La scelta di queste due pièce è data dall’importante valore storico e culturale proveniente dalle vite di Adalgisa Conti e di Antonio Cieri, le cui figure incarnano alcune delle virtù del liceo Marconi, il quale fin dalla sua istituzione ha saputo formare generazioni di studenti capaci e attenti alla realtà che li circonda e alle problematiche della società di cui fanno parte.

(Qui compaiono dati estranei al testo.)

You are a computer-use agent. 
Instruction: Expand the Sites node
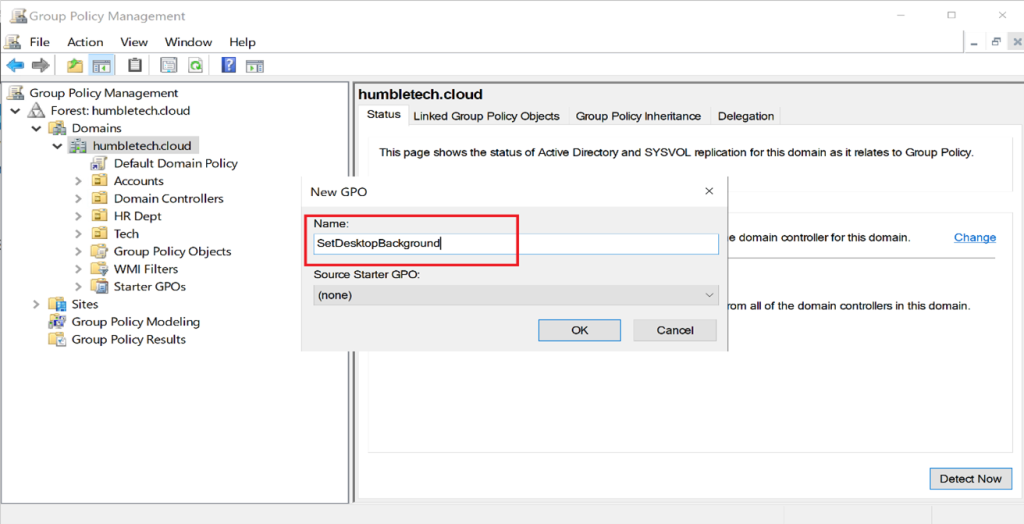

Due mattine dedicate agli studenti e due serate aperte al pubblico

Venerdì 3 marzo alle 21.00 sarà presentato lo spettacolo “Questa è la vita“, tratto dal libro “Gentilissimo sig. dottore questa è la mia vita” di Adalgisa Conti. Si narra della storia vera di Adalgisa, della sua reclusione forzata in manicomio nel 1914 perché “affetta da delirio di persecuzione”, di come fosse la sua vita prima della prigionia e di come sia cambiata una volta uscita: questo a prova del potere del teatro di memoria e di denuncia contro gli abusi delle istituzioni che dovrebbero proteggere i più bisognosi di aiuto.

Sabato 18 marzo sempre alle 21.00 andrà invece in scena “Al Forestér – vita accidentale di un anarchico“, che muovendosi tra immaginazione e realtà racconta la storia di Antonio Cieri. Soldato di leva, ferroviere, antifascista, e anarchico che attraversa alcuni degli eventi più significativi della storia contemporanea: dai moti di Ancona e le barricate di Parma fino al suo esilio in Francia e alla guerra in Spagna.